=== ACTIVITY ===
Find "Where should I click to: Save" in the material below, then write out that line and every line after it exactly, ending with the last one; skip the pictures.

=== DATA ===

· · · · · · ·

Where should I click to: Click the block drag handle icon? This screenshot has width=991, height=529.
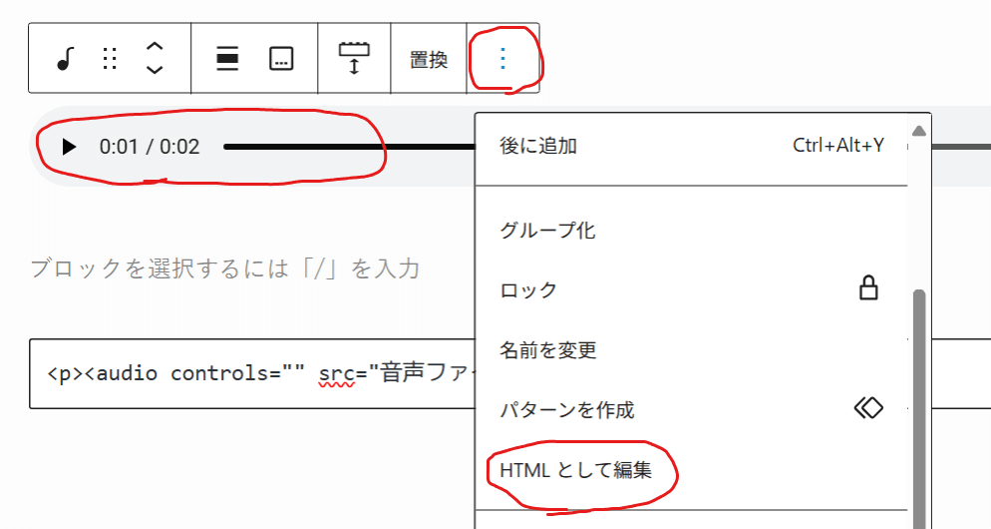click(x=110, y=60)
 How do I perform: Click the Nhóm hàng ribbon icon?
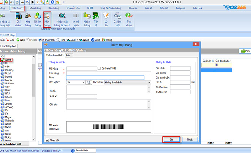click(38, 19)
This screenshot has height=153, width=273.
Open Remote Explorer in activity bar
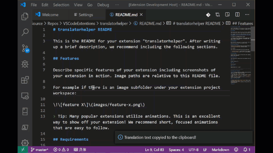coord(25,96)
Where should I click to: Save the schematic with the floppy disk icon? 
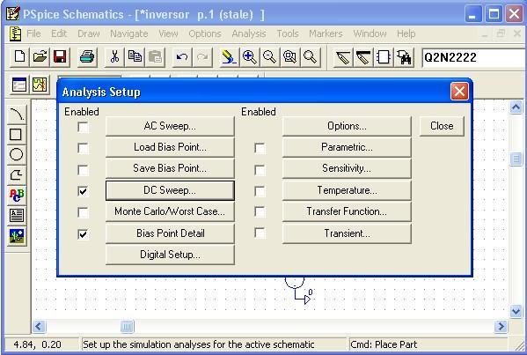point(60,56)
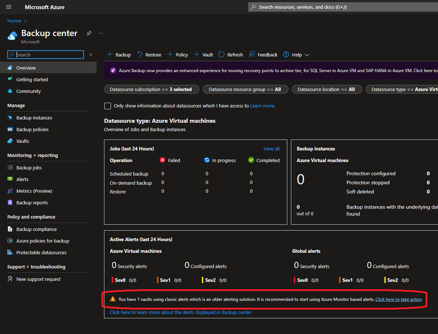
Task: Open the ellipsis more options menu
Action: pos(101,33)
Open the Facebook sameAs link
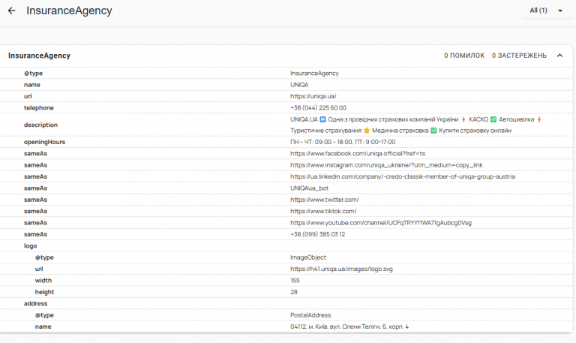The image size is (576, 343). click(358, 154)
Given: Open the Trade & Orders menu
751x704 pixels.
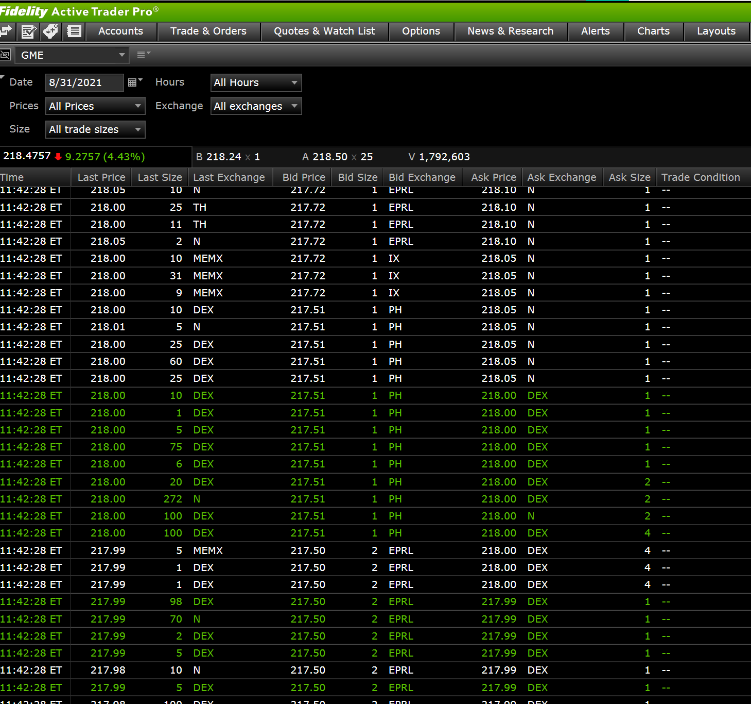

· · · · · · ·

=== RESPONSE BOX ===
Where should I click to: Save the schematic with the floppy disk icon? 
point(60,56)
Task: Open the ellipsis more options menu
Action: pos(101,33)
Open the Facebook sameAs link
The image size is (576, 343). click(358, 154)
Given: Open the Trade & Orders menu
751x704 pixels.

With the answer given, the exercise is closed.